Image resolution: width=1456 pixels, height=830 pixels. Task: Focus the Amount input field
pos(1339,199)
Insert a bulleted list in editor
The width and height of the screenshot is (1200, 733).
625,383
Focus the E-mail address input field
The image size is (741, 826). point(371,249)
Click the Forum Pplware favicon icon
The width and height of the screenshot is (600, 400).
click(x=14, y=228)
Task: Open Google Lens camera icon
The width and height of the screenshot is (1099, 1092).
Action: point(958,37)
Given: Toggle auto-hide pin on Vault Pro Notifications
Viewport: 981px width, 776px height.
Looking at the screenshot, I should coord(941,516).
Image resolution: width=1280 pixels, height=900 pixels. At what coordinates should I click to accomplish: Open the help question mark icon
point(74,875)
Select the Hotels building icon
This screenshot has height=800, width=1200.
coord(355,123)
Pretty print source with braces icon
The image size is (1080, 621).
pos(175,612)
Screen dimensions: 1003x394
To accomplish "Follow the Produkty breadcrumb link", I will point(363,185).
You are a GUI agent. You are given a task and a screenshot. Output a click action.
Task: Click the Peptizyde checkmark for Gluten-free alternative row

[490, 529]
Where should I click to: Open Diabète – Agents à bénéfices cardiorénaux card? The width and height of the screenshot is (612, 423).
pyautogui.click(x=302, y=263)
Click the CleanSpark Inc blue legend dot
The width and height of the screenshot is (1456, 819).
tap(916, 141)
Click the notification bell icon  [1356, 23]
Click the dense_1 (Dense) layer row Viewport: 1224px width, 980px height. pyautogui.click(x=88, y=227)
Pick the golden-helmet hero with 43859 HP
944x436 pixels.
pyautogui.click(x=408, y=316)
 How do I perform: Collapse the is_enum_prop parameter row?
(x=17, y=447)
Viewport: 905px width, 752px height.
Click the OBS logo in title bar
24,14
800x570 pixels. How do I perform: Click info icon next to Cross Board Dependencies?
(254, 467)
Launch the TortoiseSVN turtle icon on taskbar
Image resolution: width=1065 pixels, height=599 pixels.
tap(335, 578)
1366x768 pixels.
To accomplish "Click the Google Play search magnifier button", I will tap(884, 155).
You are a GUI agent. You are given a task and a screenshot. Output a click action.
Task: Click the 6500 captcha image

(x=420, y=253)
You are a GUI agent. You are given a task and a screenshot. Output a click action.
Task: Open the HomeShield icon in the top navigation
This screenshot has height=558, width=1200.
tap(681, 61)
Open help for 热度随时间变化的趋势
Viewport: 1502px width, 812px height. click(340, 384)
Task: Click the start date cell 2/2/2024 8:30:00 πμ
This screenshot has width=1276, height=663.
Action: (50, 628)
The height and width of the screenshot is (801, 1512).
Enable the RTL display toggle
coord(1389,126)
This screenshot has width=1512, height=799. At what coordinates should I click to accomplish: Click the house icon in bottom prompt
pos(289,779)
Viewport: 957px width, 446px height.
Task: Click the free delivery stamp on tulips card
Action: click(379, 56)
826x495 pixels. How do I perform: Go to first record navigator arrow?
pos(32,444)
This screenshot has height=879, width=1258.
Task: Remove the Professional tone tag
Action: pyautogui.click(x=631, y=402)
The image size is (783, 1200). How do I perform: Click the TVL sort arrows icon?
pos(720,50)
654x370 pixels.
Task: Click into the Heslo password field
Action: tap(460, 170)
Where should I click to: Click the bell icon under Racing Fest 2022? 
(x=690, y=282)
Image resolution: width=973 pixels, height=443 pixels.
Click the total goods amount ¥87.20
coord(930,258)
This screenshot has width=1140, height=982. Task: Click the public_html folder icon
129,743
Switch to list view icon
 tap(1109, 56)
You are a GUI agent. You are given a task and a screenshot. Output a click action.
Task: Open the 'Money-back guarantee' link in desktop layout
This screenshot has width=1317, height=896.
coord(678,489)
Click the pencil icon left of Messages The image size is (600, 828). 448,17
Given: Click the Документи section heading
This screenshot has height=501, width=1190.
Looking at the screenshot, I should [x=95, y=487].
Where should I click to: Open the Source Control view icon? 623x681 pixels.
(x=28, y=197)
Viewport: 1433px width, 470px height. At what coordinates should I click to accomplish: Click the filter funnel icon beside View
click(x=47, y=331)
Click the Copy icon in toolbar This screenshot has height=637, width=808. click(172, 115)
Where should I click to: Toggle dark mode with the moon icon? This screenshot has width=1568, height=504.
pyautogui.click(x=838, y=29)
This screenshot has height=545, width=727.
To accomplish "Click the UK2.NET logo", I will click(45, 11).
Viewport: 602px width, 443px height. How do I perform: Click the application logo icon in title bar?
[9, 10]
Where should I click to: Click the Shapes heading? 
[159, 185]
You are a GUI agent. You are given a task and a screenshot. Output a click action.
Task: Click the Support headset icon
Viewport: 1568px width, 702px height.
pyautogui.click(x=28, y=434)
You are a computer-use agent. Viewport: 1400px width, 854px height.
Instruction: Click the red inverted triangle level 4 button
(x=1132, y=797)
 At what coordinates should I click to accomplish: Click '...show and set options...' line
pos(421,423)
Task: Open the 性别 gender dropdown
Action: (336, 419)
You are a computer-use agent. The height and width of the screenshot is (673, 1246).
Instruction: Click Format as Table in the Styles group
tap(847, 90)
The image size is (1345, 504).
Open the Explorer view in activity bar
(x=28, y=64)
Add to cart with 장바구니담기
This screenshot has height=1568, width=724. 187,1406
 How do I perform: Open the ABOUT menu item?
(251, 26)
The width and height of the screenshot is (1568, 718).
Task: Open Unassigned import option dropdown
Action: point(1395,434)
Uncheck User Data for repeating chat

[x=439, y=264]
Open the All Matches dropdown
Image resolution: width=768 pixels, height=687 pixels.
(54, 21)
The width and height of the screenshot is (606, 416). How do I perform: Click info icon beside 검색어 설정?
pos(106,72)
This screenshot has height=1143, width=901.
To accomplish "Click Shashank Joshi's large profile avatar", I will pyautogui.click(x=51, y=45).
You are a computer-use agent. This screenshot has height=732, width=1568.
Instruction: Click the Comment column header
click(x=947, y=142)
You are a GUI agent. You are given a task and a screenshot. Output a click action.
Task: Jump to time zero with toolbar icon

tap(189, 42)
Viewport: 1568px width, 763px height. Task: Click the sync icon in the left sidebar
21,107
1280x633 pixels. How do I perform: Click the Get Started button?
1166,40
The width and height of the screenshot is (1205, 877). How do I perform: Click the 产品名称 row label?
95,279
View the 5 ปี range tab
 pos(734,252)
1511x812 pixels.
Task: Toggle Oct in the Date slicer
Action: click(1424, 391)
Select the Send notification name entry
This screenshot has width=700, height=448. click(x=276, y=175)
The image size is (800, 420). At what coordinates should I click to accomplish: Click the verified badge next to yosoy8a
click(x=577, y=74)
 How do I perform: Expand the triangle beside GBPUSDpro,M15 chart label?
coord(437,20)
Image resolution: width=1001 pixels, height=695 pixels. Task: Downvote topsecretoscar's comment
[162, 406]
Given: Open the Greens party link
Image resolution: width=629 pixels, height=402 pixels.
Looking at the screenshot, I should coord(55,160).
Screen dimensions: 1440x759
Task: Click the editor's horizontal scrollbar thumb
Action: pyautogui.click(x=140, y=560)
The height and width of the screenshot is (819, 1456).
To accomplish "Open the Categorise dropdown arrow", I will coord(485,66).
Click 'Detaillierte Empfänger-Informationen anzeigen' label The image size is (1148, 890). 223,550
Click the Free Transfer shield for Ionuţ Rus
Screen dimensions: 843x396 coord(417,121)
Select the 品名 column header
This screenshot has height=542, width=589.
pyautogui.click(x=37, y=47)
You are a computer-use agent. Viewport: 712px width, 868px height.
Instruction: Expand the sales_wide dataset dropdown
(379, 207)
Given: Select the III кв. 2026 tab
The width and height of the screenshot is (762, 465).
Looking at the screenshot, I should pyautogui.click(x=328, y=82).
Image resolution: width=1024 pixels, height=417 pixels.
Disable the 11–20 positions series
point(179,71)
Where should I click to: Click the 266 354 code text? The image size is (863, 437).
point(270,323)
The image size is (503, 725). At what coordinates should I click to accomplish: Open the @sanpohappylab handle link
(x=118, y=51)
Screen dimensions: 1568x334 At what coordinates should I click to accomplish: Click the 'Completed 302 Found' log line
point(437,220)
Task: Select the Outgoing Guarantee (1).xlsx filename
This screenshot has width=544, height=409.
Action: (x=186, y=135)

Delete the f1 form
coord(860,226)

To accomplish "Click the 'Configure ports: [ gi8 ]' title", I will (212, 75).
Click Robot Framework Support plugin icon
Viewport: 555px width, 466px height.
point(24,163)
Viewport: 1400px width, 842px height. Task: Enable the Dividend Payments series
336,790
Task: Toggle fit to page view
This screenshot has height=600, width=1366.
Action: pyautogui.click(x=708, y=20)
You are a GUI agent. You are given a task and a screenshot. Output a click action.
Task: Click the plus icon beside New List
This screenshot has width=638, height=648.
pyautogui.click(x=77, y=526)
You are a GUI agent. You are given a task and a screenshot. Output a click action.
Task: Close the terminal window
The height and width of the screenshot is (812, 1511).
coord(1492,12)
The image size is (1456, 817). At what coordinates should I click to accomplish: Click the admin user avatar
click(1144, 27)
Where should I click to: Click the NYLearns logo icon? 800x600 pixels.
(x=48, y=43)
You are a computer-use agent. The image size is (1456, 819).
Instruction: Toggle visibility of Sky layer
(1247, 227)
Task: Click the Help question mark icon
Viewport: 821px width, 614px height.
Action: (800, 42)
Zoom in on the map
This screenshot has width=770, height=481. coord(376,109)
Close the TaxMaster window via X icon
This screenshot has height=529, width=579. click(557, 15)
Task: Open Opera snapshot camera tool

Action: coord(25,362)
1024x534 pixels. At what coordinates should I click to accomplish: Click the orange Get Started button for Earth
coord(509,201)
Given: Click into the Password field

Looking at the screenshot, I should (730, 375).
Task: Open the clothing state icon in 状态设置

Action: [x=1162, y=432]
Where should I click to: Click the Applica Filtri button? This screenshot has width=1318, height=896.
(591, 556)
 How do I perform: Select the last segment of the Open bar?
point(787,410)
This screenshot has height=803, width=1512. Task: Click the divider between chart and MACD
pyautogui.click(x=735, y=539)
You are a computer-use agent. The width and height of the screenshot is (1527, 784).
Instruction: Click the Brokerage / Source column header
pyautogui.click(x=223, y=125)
---
Arrange the lines starting at the one containing "Focus the E-mail address input field" and ending at the one containing "click(x=14, y=228)" as a numbered list, leaving out any blank lines.

1. Focus the E-mail address input field
2. The image size is (741, 826). point(371,249)
3. Click the Forum Pplware favicon icon
4. The width and height of the screenshot is (600, 400).
5. click(x=14, y=228)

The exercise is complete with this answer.